## Data to process
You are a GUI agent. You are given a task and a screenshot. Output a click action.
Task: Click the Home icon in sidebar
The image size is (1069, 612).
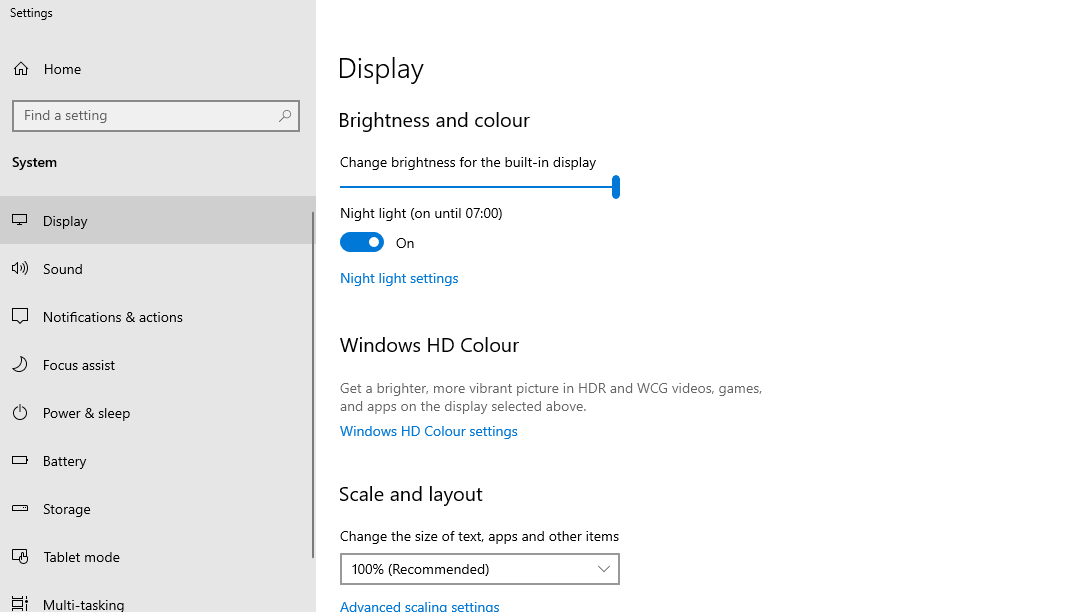pyautogui.click(x=21, y=69)
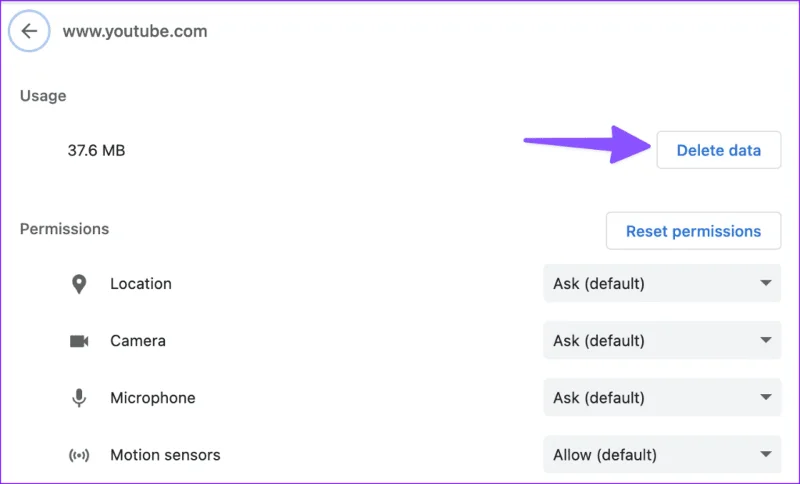The height and width of the screenshot is (484, 800).
Task: Open the Microphone permission dropdown
Action: pyautogui.click(x=662, y=398)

## Task
Edit these lines so that "sidebar" becomes "side panel" and nothing else changes, and omit the pictures from your version.

## Task solution
You are a GUI agent. You are given a task and a screenshot. Output a click action.
Task: Click the Home icon in side panel
The image size is (1069, 612).
pyautogui.click(x=21, y=69)
The height and width of the screenshot is (484, 800).
Task: Open the Microphone permission dropdown
Action: pyautogui.click(x=662, y=398)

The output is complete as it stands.